Mulroney’s Conservatives won a landslide victory over Pierre Trudeau’s Liberals in 1984 and owned power in 1988. During his nine-year term, Mulroney pursued the neoliberal economic policies of the US and UK in the 1980s, under Reagan and Thatcher.
In 1988, the former leader signed the Canada-United States Free Trade Agreement with Reagan, which was one of his most noteworthy achievements. The North American Free Trade Agreement (NAFTA) helped raise Canadian exports but was criticized for outsourcing jobs.
Canada’s last Cold War leader, also opposed apartheid in South Africa, brokered a landmark agreement with Washington on acid rain and led efforts to respond to the 1984 Ethiopian famine. Mulroney stepped down in 1993 as the most unpopular Prime Minister in Canadian history due to growing separatist sentiments in Quebec. As a result in the next election, the Progressive Conservative party had a crushing defeat, winning only two seats in parliament.
Canadian Prime Minister Justin Trudeau expressed his condolences and said that he was “devastated” to hear of Mulroney’s death. Trudeau said on X, that, “He never stopped working for Canadians, and he always sought to make this country an even better place to call home. I’ll never forget the insights he shared with me over the years – he was generous, tireless, and incredibly passionate.”

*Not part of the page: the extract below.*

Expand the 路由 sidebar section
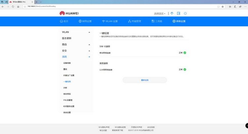248x134 pixels. [76, 45]
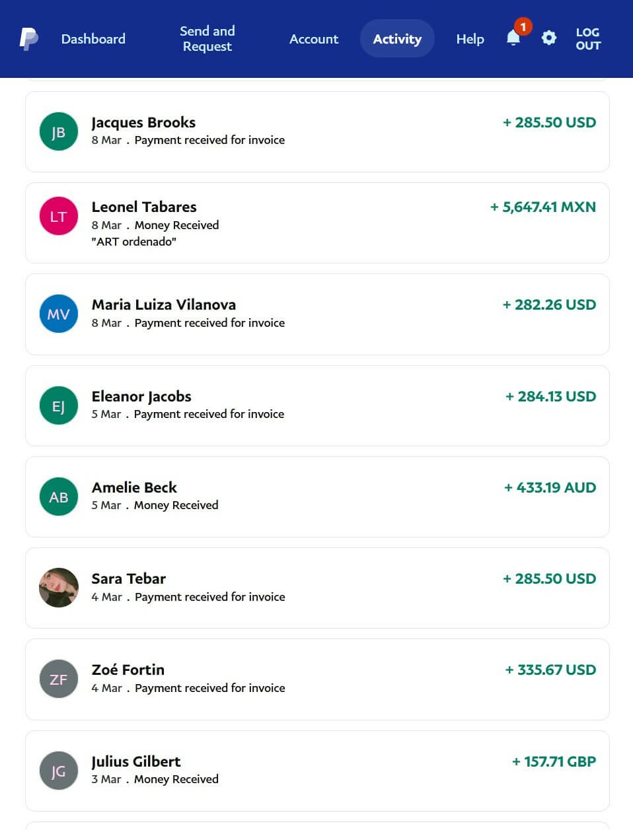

“As we mourn his passing and keep his family and friends in our thoughts, let us also acknowledge – and celebrate – Mr. Mulroney’s role in building the modern, dynamic, and prosperous country we all know today,” he added. After leaving politics, Mulroney faced scrutiny for allegedly taking bribes from a German-Canadian arms dealer, Karlheinz Schreiber, which was revealed in a leaked letter.
In 1997, the former Canadian Prime Minister filed a lawsuit against the Liberal government and won an apology and damages over false claims. Later on, Mulroney apologised for accepting payments from Karlheinz Schreiber, but denied any illegal conduct. He called his decision to meet Schreiber the “biggest mistake in life, by far.”